DATA FOR THE TASK:
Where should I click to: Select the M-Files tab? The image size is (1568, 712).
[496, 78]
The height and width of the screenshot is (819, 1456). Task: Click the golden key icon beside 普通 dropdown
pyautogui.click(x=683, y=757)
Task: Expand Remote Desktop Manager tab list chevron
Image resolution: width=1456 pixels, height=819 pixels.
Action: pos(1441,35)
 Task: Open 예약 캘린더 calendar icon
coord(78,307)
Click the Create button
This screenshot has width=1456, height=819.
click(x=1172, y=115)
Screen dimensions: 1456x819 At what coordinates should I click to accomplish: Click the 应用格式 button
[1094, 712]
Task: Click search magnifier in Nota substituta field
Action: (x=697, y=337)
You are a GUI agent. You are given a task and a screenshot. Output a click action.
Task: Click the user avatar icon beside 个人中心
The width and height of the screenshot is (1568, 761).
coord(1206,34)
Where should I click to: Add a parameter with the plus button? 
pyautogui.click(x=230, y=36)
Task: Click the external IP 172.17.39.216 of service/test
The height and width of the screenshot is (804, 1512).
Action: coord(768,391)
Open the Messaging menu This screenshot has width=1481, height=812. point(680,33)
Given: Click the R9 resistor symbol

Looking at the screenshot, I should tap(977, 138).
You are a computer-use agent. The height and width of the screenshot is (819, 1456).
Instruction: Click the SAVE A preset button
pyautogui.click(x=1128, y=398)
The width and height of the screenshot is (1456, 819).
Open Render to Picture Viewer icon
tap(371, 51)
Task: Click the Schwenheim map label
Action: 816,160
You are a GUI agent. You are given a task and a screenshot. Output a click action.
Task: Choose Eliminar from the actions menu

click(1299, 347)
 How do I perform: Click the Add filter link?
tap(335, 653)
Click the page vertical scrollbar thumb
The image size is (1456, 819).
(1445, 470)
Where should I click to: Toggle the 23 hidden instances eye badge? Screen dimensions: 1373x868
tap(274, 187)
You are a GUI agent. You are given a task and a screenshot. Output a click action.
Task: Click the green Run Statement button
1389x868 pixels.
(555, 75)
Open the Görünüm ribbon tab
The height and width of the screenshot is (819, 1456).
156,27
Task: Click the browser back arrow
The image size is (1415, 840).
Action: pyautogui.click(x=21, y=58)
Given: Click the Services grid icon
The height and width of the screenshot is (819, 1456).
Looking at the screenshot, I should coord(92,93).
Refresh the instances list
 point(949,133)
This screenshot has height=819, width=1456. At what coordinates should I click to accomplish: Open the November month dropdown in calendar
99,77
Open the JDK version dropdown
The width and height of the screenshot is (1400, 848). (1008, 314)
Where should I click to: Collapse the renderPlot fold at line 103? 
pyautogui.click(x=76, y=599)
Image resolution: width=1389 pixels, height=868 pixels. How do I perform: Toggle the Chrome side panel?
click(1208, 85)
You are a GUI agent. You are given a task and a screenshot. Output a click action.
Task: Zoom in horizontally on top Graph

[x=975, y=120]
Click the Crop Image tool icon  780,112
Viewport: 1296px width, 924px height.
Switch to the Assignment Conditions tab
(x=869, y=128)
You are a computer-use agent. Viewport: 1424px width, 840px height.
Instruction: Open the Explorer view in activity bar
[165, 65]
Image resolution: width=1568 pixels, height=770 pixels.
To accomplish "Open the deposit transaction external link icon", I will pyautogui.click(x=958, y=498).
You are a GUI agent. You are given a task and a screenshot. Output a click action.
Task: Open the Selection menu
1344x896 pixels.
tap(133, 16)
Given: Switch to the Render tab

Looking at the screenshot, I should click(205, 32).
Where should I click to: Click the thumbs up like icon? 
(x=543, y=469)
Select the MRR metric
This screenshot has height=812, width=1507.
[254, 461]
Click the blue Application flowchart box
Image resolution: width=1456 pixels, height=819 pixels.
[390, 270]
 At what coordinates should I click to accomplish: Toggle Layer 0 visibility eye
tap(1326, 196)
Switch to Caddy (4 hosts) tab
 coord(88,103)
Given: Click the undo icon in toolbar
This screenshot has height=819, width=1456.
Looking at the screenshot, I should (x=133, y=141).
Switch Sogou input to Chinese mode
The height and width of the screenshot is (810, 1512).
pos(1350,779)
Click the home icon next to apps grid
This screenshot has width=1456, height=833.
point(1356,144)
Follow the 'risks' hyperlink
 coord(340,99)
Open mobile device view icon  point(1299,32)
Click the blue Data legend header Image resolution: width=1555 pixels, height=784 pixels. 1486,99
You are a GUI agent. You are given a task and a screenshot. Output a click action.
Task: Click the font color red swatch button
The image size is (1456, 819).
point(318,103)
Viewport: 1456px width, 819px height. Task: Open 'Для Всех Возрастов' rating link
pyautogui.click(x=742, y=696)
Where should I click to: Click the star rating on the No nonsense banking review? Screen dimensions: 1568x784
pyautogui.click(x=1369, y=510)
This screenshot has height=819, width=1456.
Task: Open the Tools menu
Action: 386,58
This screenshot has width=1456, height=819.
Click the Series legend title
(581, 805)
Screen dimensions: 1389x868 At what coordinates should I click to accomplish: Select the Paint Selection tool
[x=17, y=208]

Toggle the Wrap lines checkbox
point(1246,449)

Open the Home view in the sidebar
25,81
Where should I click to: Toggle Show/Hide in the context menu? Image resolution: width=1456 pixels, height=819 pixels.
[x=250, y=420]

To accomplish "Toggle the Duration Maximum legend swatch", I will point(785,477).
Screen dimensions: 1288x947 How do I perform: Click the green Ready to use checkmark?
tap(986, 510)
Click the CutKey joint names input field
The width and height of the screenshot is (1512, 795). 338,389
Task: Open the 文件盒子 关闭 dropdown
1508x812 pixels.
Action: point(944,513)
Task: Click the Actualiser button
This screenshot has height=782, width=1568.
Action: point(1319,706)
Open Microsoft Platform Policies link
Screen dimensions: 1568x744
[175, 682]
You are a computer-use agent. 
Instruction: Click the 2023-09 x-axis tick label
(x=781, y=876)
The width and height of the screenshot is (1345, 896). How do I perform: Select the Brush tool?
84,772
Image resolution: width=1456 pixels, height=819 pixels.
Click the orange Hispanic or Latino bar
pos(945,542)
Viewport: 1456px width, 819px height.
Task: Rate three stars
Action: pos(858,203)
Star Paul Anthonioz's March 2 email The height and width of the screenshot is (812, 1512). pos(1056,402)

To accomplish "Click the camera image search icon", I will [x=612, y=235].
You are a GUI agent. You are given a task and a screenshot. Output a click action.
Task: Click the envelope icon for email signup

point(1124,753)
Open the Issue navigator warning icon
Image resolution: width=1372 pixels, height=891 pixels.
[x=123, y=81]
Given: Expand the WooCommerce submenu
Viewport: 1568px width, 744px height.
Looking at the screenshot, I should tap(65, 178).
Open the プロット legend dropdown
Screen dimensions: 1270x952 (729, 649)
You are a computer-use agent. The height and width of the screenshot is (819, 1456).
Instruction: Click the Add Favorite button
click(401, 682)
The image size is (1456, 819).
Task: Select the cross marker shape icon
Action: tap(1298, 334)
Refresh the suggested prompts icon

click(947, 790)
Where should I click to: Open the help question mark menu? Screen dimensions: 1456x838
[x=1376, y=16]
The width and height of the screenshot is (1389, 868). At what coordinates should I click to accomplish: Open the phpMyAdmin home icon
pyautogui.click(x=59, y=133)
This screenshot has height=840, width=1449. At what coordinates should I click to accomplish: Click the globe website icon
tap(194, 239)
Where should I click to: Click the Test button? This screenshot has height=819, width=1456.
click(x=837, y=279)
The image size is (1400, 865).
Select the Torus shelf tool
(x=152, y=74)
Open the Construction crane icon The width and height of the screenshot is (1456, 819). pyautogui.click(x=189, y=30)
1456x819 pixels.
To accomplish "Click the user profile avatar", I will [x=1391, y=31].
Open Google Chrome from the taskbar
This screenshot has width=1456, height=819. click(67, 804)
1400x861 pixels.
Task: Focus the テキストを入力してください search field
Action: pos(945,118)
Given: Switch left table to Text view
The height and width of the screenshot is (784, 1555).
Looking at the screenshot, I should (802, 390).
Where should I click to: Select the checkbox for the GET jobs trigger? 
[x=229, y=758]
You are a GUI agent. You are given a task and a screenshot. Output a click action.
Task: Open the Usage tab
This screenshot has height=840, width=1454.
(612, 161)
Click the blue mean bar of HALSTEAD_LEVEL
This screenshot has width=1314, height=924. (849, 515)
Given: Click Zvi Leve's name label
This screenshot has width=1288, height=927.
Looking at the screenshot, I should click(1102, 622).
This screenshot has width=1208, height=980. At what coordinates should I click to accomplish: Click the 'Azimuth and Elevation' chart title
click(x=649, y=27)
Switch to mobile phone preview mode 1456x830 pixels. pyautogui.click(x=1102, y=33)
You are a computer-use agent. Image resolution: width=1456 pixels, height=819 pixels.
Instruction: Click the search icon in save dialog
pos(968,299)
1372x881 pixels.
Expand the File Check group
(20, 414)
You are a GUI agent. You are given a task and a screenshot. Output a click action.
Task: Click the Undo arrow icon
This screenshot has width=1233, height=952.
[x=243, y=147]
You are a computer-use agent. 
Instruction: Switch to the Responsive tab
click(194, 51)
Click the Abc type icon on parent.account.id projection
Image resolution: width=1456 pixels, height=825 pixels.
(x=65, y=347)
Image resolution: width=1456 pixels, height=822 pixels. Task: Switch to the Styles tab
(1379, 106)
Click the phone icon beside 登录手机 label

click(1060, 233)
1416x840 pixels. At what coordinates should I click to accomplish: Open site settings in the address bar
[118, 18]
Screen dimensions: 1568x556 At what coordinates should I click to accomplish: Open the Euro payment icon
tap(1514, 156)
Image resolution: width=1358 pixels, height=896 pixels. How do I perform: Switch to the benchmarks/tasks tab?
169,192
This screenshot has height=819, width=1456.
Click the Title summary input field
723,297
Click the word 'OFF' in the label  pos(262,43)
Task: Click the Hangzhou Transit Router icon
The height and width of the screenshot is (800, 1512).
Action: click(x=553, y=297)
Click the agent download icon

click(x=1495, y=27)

WORK ORDER: Once you find the string "arrow" in a line of the records, copy that line.

SOLUTION:
Task: Click the browser back arrow
Task: Click the Undo arrow icon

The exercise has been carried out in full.